Some community members from Grassy Narrows First Nation say they were denied their right to vote on Election Night 2022.
On Election Night, Senator hopeful for the Kenora riding and First Nation advocate, Tania Cameron, raised the issue that Grassy Narrows First Nation did not have a polling station open on election night, leaving members who decided to not evacuate to Thunder Bay late last month without any options to vote.
Roughly 100 Grassy Narrows members evacuated to Thunder Bay in late May due to severe flooding in their community. The evacuees were mostly elders and those considered the most vulnerable.
Cameron says she spoke with one voter who drove 170 km from Grassy Narrows to Kenora in hopes of casting a ballot, but was told he had to head to Ear Falls instead, over 260 km away. His Voter Information Card shows his polling station should have been Grassy Narrows’ Youth Drop-In centre, but the centre was closed on Election Night at the request of community leadership.
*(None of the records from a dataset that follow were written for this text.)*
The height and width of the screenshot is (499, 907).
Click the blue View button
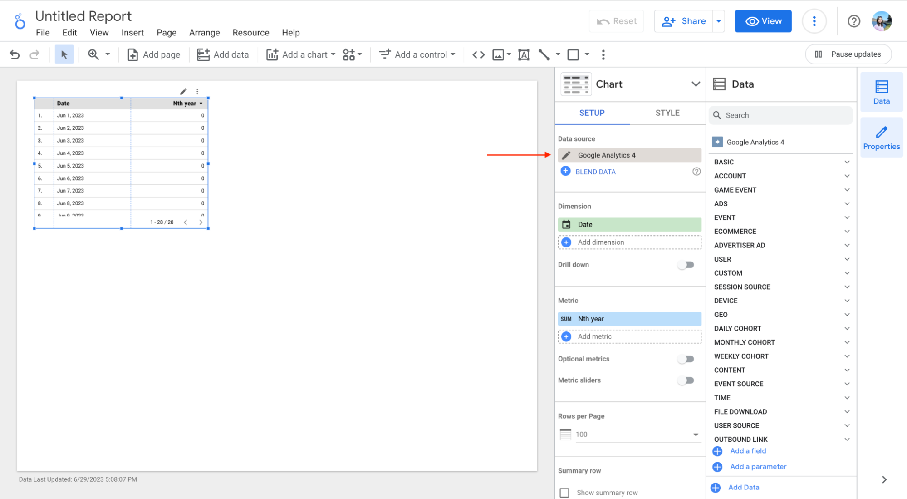(x=763, y=21)
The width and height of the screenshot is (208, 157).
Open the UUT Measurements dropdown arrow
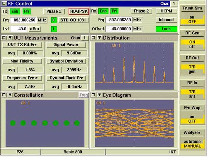pyautogui.click(x=10, y=38)
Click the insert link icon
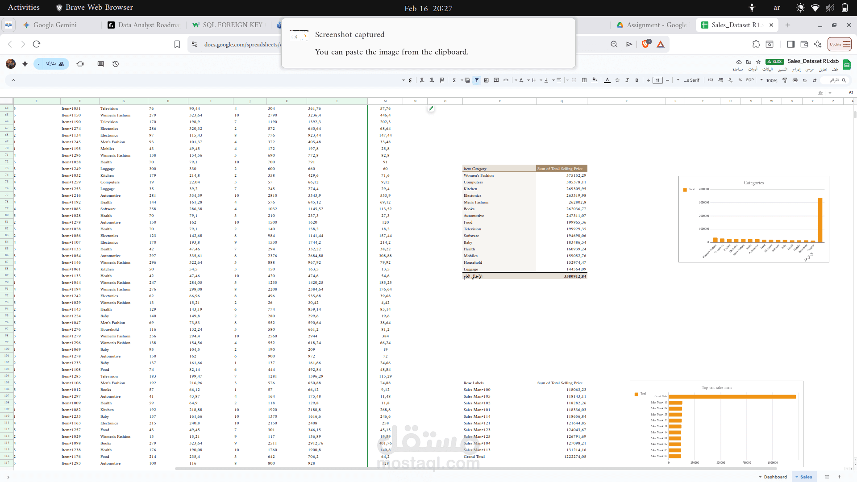 [506, 80]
To make matters worse, the Ministry of Transportation says Highway 105 to Ear Falls is still closed due to flooding over the roadway, and the only access to the community is through the Quibell back roads.
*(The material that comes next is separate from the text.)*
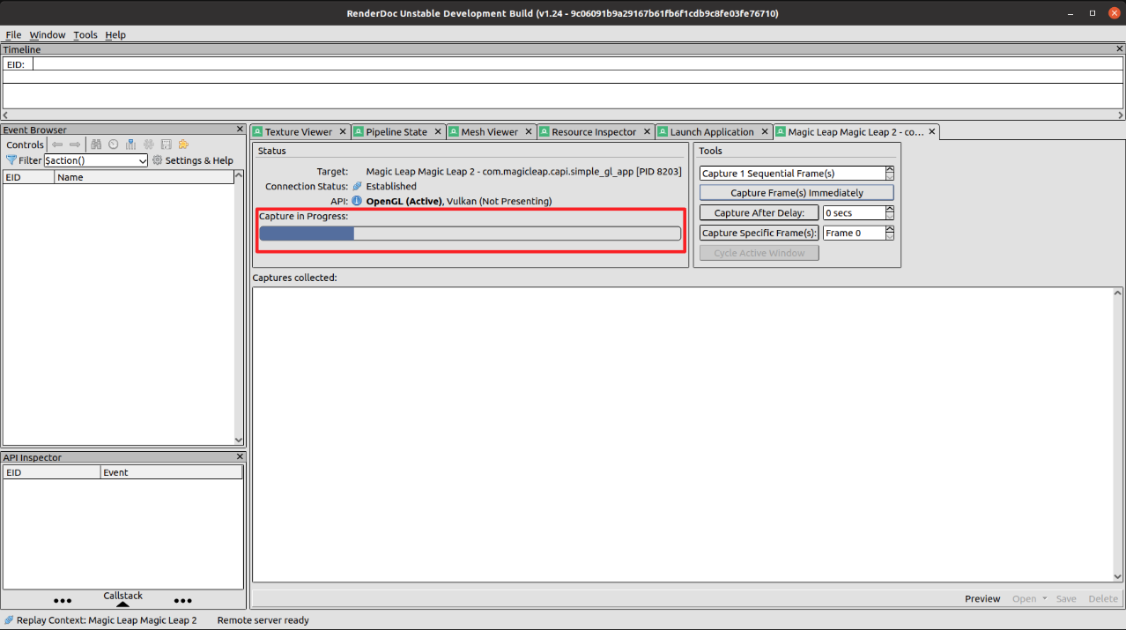Expand the Callstack section in API Inspector
This screenshot has width=1126, height=630.
coord(122,600)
In response, a spokesperson for Elections Ontario explains that Elections Ontario did make alternative arrangements for Grassy Narrows evacuees to be able to vote in Thunder Bay, and members were able to vote within the hotel they were staying in.
They say on the afternoon of June 1, a day prior to the election, Elections Ontario was informed by remaining members in Grassy Narrows that there had been a death in the community, and they felt they would be unable to carry out the community’s polling station.
Elections Ontario says members were then asked to be redirected to the nearest polling station by a notice on the door of the closed drop-in centre, which directed members to Ear Falls, roughly two hours away.